If the information, statistical and other, from sources that this article is gathered and compiled, and that it is Factorially correct, the question beckons, what is the over-all quality of life, the mere opportunities of a life, for the majority, the “core” of a country’s workforce, its citizens, who earn and are supposed or expected to live on a wage or salary that is “frightening” to the over-all cost and living cost levels, of human life in the 21st century.
Factorially – the place of my birth, you reach 65 years of age, and you are asset tested, but the Government, for a fortnight, pays you, as a single person, depending on your assets, a base, that is the equivalent of EUR1060 per fortnight not monthly but fortnightly.
The country of my birth, comparatively speaking, has a 44% per cent higher cost of living level, in comparison to Hungary.
Factorially, you reach 65 years of age, in the place of my birth, and you are “not asset rich” the provision of Government, every 14 days, places vastness of numbers, in a country of 26 million people, living the “gloaming” years of their life, un-acceptable thousands, on a poverty line level of life-style.

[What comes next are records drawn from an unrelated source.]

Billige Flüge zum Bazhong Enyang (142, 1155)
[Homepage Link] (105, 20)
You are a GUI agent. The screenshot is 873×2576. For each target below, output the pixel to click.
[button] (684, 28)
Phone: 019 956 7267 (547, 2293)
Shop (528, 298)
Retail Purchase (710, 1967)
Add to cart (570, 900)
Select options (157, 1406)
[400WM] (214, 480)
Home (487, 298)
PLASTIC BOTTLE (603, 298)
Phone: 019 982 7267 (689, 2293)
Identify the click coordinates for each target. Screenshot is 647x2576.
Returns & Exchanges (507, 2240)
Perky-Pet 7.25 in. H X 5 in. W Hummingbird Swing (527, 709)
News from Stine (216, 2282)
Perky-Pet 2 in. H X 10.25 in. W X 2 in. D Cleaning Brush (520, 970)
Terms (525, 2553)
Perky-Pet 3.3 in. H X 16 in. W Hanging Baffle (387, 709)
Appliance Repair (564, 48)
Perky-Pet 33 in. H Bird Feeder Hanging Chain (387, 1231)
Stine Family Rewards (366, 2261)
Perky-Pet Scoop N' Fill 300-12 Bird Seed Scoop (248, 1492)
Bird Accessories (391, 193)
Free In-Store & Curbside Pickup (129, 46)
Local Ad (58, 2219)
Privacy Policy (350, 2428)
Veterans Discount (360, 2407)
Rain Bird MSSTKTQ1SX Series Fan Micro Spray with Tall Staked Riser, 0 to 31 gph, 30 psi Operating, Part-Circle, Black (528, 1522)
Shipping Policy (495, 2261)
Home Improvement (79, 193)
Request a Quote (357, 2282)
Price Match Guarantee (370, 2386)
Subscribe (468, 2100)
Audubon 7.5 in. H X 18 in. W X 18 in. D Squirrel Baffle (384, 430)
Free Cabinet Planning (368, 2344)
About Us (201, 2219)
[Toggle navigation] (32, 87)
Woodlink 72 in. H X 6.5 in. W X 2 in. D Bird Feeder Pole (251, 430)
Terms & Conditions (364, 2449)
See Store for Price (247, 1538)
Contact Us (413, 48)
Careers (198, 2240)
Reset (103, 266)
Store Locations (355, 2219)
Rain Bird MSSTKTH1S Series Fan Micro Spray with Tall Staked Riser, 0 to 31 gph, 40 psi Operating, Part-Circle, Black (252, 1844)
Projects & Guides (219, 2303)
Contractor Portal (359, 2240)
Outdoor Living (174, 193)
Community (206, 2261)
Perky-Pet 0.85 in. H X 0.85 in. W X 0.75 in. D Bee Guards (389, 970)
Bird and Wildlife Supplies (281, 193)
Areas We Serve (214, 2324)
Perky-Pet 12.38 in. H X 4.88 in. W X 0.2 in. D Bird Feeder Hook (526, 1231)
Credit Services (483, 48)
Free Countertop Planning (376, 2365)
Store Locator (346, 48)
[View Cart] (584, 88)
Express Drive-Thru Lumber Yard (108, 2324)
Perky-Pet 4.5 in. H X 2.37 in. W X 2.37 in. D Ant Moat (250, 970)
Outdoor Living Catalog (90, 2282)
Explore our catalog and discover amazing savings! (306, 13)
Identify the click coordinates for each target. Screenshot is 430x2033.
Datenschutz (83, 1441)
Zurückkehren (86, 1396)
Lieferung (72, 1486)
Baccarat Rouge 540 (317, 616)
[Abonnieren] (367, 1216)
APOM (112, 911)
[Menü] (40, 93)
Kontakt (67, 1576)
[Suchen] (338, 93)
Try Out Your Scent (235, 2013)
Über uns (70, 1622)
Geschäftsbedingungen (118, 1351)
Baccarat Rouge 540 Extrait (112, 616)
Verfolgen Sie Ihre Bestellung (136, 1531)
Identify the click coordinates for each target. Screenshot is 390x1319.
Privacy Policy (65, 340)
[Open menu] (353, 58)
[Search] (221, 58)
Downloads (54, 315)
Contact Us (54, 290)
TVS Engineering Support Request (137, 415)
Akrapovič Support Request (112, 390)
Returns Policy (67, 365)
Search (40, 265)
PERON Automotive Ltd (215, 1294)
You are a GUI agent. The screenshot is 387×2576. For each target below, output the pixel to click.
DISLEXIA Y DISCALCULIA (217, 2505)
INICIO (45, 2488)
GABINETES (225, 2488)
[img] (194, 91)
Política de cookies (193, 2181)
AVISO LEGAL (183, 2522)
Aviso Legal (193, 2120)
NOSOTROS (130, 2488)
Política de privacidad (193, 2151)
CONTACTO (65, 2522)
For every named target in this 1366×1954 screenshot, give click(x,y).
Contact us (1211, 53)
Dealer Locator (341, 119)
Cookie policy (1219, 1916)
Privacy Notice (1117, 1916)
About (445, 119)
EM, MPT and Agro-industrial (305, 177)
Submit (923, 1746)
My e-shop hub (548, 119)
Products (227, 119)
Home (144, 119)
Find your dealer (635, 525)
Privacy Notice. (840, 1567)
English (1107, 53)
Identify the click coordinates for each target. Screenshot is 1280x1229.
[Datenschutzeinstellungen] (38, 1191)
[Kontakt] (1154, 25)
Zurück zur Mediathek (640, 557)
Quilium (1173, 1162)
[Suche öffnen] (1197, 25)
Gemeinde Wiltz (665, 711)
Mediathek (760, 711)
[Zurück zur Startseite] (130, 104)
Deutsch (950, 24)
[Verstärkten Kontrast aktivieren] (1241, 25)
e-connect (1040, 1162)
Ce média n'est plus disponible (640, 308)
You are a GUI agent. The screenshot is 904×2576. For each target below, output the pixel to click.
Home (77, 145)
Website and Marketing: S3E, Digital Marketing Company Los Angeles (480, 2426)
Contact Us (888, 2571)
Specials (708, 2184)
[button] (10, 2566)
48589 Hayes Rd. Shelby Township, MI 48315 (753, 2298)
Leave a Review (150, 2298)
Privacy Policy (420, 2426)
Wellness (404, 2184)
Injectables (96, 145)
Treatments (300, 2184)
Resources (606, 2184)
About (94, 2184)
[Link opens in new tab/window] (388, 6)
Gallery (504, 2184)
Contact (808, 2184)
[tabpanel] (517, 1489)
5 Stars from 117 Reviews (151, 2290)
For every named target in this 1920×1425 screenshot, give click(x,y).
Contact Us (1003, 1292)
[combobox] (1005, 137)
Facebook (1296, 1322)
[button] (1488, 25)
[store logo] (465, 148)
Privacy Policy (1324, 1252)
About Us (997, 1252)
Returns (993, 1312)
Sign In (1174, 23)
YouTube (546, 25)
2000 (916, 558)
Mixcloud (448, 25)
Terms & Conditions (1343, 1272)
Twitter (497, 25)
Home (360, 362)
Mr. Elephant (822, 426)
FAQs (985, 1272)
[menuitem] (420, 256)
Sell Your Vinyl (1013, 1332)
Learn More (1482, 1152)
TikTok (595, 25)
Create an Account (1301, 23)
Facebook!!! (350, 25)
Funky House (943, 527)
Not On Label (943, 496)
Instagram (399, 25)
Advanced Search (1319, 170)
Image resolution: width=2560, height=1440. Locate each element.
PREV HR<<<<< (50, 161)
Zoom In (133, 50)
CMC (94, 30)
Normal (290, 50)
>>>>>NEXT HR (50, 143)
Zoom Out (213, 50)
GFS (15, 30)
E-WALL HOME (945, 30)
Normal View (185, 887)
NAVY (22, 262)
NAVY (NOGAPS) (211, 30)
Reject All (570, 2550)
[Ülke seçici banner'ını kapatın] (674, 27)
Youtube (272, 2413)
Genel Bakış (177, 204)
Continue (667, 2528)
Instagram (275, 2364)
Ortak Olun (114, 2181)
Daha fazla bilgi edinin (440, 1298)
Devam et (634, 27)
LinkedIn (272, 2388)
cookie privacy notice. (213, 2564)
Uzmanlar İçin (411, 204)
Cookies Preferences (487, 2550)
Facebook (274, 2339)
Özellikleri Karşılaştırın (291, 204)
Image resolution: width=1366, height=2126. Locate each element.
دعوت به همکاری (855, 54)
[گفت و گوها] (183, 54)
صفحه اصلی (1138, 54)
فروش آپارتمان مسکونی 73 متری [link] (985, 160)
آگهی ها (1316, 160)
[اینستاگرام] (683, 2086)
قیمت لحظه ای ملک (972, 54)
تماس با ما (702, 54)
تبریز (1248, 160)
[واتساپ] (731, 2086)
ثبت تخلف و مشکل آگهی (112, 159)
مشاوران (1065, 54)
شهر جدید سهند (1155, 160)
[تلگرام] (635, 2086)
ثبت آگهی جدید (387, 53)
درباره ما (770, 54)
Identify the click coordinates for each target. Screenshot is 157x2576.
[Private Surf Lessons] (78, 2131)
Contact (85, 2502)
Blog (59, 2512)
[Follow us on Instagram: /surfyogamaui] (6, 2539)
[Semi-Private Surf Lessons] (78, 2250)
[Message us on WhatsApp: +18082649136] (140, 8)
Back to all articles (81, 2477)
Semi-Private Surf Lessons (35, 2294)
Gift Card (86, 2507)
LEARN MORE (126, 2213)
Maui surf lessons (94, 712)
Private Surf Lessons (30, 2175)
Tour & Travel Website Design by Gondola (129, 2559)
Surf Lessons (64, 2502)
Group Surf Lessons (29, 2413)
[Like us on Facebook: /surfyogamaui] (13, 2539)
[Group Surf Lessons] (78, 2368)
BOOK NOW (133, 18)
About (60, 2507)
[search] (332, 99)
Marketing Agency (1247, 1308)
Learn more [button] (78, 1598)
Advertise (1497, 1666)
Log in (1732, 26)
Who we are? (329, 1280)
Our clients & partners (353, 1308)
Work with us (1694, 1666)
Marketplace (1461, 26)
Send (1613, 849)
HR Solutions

They called the place of my birth, decades back, the “Lucky Country”.
That is not Factorially the situation and picture, what the country of my birth, has been for decades, and has unfortunately sadly seen it eradicated from it’s 1960’s global reputation.
Globally, not since the 1930’s – The Great Depression years, that globally changed and reconstructed the ways of the world, have we ALL been challenged, by this novel coronavirus.
The World has changed since February 2020.
The continual developing on-going layers of change to be experienced, individually by countries, and the bigger global picture, the humanitarian challenges that confront ALL is a monumental task.
Will these “novel” times we ALL live, create a greater deeper social gap in modern society ?
Answer : YES.
We wait patiently, for the discovery of a vaccine, that will immunize human beings from the spreading and contacting this deadly novel virus.